Senator Leyonhjelm issued a statement saying Ms Ley’s call, which came after 60 Minutes broadcast video footage taken by a whistle-blower of sheep suffering heat stress on shipments to the Middle East at the weekend, showed an “appalling lack of support for the thousands of farmers in her electorate”.
He said ending all live sheep exports would severely affect the region’s annual $200 million sheep and lamb industry.
“No one is disputing that the footage broadcast in the media this week showing the suffering and death of thousands of sheep at the hands of Emanuel Exports was horrific and unacceptable,” the veterinarian said.
“But we know from previous experience just how devastating a government ban on live export can be to Australian farming communities.
“The 2011 six-month ban on live cattle exports to Indonesia cost the industry an estimated $600 million.
“Sheep farmers know there are other ways to ensure adequate animal welfare without closing down the entire live export industry – a move that would affect the entire sheep meat market in NSW.
“For an MP to call for such irrational measures to be taken against the constituents who elected her to represent their interests is reprehensible.”
Senator Leyonhjelm said his party had started the process of pre-selecting a candidate for Farrer.
Ms Ley broke ranks with the Coalition government’s policy on live exports week saying it was time to pick a date for all live exports to end, starting with sheep exports.
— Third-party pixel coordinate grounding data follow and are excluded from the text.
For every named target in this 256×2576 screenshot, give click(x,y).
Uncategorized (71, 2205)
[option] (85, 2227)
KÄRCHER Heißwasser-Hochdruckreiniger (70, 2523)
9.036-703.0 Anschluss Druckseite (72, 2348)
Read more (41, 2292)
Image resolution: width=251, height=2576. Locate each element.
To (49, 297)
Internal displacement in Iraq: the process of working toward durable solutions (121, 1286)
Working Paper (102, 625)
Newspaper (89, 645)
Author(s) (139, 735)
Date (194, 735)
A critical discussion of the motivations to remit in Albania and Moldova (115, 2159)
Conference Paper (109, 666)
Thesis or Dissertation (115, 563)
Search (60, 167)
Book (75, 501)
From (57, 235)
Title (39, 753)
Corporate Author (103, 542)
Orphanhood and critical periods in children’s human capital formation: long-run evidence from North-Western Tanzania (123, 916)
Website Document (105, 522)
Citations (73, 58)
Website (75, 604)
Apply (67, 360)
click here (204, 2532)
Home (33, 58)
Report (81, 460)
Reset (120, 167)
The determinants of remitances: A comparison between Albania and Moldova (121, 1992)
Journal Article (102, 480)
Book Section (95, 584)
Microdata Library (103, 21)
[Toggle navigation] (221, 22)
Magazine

Before the 60 Minutes broadcast, federal Agriculture and Water Resources Minister David Littleproud pledged there would be no “knee-jerk” response. But he promised to take action against exporters to deal with animal welfare breaches, in the supply chain.
He said the Coalition condemned cruelty to animals and took animal welfare seriously, but a ban on the industry would punish those who had done no wrong.
Ms Ley said she was not picking a date to end live exports.
“That wouldn’t be fair to farmers who deserve our absolute support. The issue with cattle exports is quite different because the housing is different, but the crowding of the sheep and the animal welfare issues on board the ships are I think seen in a much starker reflection.”